Day 262 / 27
Date: 30 December 2022
Sleeping location: Unnamed guesthouse, Katuma, Tanzania
Distance (km today/total/total Part 2): 86 / 16187 / 1350
Estimated climb (m today/total/total Part 2): 1100 / 140200 / 22200
Mudguards: cement traps
Day in three words: Mud is pain
Sleeping location: Unnamed guesthouse, Katuma, Tanzania
Distance (km today/total/total Part 2): 86 / 16187 / 1350
Estimated climb (m today/total/total Part 2): 1100 / 140200 / 22200
Mudguards: cement traps
Day in three words: Mud is pain
A load of large bright green worms enlivened the morning pack up, which was of course carried out in a light drizzle. With 160km still remaining until Mpanda it was on with the soaking clothes and away we go. Or didn’t go, because immediately the road was just a big pile of sticky mud and I couldn’t even push. Things were looking bleak until I realised that it was actually easier to push (or sometimes even ride, when Maggie’s chain isn’t jamming) in the grass at the side of the road. Away we go, again.
After 5km a village appeared, which was probably the word that the woman from the previous evening had said. Here I saw a water pump and resolved to try and clean and unstick poor Maggie, especially all the mud under her mudguards which had built up and was now fouling the wheels. A random woman saw me doing this (badly) and came over to help; whilst cleaning she started singing the Lete Mzungu song under her breath and I made her laugh by joining in. A nice moment all round. After her clean I lubed Maggie’s chain, resolving the jamming problem. All was looking up, so of course we know where this is going.
After 10km of relatively easy stuff came a section so steep and muddy that it took all my efforts just to push. This was not just gravity; Maggie’s wheels were totally gummed up, particularly the front, as the mudguards had become mudtraps for the incredibly sticky mud. Cleaning them out got me another ten metres before they stuck again. I paused to reflect (on my life choices) and decided that the front mudguard had to come off and the rear had to be set as far away from the wheel as possible. After this adjustment the next steep section of pushing was merely very hard. At the top of the big climb I arrived in a strange village as a shell of a man, but a big plate of rice and beans and a milky sweet chai was very welcome. I left lunch just after 1, at which point I'd been going five hours and had travelled 23km.
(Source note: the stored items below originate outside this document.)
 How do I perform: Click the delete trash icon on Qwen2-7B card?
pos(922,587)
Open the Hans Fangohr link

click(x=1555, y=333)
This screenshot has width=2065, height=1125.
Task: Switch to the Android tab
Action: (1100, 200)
Thankfully the next 30km or so was in good condition and dry and I made good progress, but because this is not allowed to be easy it then started to rain at the same time as the road surface degraded and everything got muddy again. My speed slowed right down and Maggie’s chain started jamming again. This mud is awful stuff for a bike. To add to the misery my cleat came off in the pedal again. Fuck this road. I struggled on and late afternoon I reached the largest “town” in the last 200km, which had a basic guest house and a bike shop with an Allen key long enough to fix Maggie’s brake lever. I had a chai and some absolutely rubbish doughnut things whilst I checked the map and reattached my cleat, then resolved to push on to the next village 15km away and hope it has a guest house too. Happily it did, which was reward for my pushing on and making the last day into Mpanda much more manageable.
My lodgings were just a bed and a bin in a tiny room but it was less than £2. There were buckets of water outside so I gave myself a cold bucket shower, then the guesthouse lady said something about water that I didn't understand and went off. Post shower I was dry and dressed when a knock on the door came - it’s her with a bucket of hot water. She showed me to a private shower room where I can use the hot water, which I no longer need, but it's such a nice gesture that I feel I have to take the second shower. To be fair it is very pleasant. Tanzanians are quite shy but often very nice when you get to know them a bit. See also the bike cleaning lady.
Dinner was rice and beans, again, although this one came with additional mystery broth with mystery meat in it. They couldn't even spice it up with some of the local (excellent) avocado? Actually perhaps not because this is an avocado and banana free town - the fruit and veg on sale seems totally random from one village to the next. Back in my room I realised that there were two boxes of 100x unused condoms in the bin. A mystery worth of Nancy Drew-rex.